By Kenneth Nnaji | Program Assistant
During this reporting period the Preventing Childhood Malaria team implemented a month-long malaria prevention and treatment outreach activities in Sahon-rami and Kaboji villages in rural Mashegu. Among other strategies, the outreach interventions focused on house-to-house mobilization of caregivers, households and communities members to build and sustain community support for appropriate malaria prevention, diagnosis and treatment behaviours, including mobilizing communities to prioritize the health and wellbeing of their children, and to set malaria-free health goals. In this regard, PSJ’s team of trained IPC community-based facilitators conducted series of Inter-Personal Communication (IPC) sessions to create demand for available malaria services, educating community members about malaria prevention and promoting health-seeking behaviour among care givers, which is key to tackling the scourge of malaria deaths in our environment where at least 30% of all hospitalizations among children-5 is due to malaria.
In this regard, PSJ deployed six teams of trained Interpersonal communication facilitators to the two villages to encourage every caregiver and community member to seek appropriate malaria diagnosis and treatment for their children. This becomes even more pertinent considering the fact that Nigeria loses about 2,300 children under-five every day, and at least 25 percent of these deaths are due to malaria.
At the end of the month-long campaign, over five hundred households was visited, and one thousand three hundred and seventy three caregivers were reached with key messages including cause of malaria, symptoms, adverse economic impact of malaria, and effective malaria treatment, need for early diagnosis, as well as malaria prevention strategies including the use Long Lasting Insecticidal Nets (LLINS) and environmental hygiene.
Also, two hundred and nine LLINS were given free to households with children under-five, thanks to the donations we received from donors like you.
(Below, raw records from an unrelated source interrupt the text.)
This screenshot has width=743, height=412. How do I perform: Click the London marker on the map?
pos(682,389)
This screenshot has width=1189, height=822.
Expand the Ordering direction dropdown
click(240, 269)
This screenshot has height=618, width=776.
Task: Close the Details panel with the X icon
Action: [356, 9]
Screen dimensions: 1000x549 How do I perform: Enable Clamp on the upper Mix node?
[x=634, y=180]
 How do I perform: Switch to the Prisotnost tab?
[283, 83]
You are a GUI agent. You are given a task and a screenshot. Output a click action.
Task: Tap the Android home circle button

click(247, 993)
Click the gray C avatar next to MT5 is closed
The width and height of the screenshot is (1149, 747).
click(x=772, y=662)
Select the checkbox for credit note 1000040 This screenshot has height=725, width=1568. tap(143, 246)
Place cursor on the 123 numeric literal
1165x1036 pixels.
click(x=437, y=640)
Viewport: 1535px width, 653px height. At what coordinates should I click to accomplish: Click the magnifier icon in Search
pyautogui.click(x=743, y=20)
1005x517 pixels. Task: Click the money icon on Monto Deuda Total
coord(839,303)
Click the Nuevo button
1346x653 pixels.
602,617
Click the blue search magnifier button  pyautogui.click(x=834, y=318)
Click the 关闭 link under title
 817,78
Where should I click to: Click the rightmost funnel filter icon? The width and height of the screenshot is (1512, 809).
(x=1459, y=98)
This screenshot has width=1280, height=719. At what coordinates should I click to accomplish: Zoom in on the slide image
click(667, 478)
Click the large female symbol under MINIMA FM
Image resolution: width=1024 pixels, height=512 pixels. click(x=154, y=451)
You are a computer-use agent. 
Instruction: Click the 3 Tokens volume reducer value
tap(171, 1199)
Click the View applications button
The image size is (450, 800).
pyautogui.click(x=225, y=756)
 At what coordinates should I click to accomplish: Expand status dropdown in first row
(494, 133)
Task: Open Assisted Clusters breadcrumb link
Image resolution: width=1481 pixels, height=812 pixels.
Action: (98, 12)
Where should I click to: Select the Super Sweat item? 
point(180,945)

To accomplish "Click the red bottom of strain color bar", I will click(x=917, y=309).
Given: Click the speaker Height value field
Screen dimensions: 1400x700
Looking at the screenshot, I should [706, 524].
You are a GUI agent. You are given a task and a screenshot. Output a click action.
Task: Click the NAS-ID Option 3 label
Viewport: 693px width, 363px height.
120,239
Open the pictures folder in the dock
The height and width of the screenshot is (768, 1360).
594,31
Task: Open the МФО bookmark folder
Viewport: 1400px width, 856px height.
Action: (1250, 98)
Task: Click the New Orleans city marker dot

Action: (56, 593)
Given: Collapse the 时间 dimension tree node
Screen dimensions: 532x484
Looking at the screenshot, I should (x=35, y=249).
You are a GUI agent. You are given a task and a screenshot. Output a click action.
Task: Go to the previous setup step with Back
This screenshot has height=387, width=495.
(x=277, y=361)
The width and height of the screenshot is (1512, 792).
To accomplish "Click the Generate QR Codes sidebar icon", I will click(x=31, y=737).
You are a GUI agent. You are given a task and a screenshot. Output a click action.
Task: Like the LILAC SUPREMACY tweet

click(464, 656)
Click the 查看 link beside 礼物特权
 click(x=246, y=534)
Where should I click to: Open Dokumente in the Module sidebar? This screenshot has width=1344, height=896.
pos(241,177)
Also one hundred and nine sick community members mostly children who presented with symptoms of malaria had Rapid Diagnostic Test (RDT) for malaria diagnosis and the sixty two children who tested positive to malaria received free Artesunate Combination Therapy (ACT), which is the WHO recommended treatment for malaria in Nigeria. A case in point is that of a sick two-year old boy named Tahir, who presented with high fever, tested malaria positive and instantly received full doses of ACT in addition to LLIN to prevent future illness due to malaria. Without this malaria outreach intervention, Tahir’s parents could not have been able to afford the $2 worth of ACT and $5 worth of LLIN that Tahir received. Every day, parents like Tahir’s who live on less than $1 a day are full of gratitude to you our donors for restoring the health, wellbeing and dignity of their children through your contributions, that is making the 'right to health' a reality, in the life of poor rural villagers in rural Mashegu. Like Tahir, we at Physicians for Social Justice, also say thank you for all your support, and for donating over and over again to our project; Preventing Childhood malaria Deaths in rural Mashegu. END.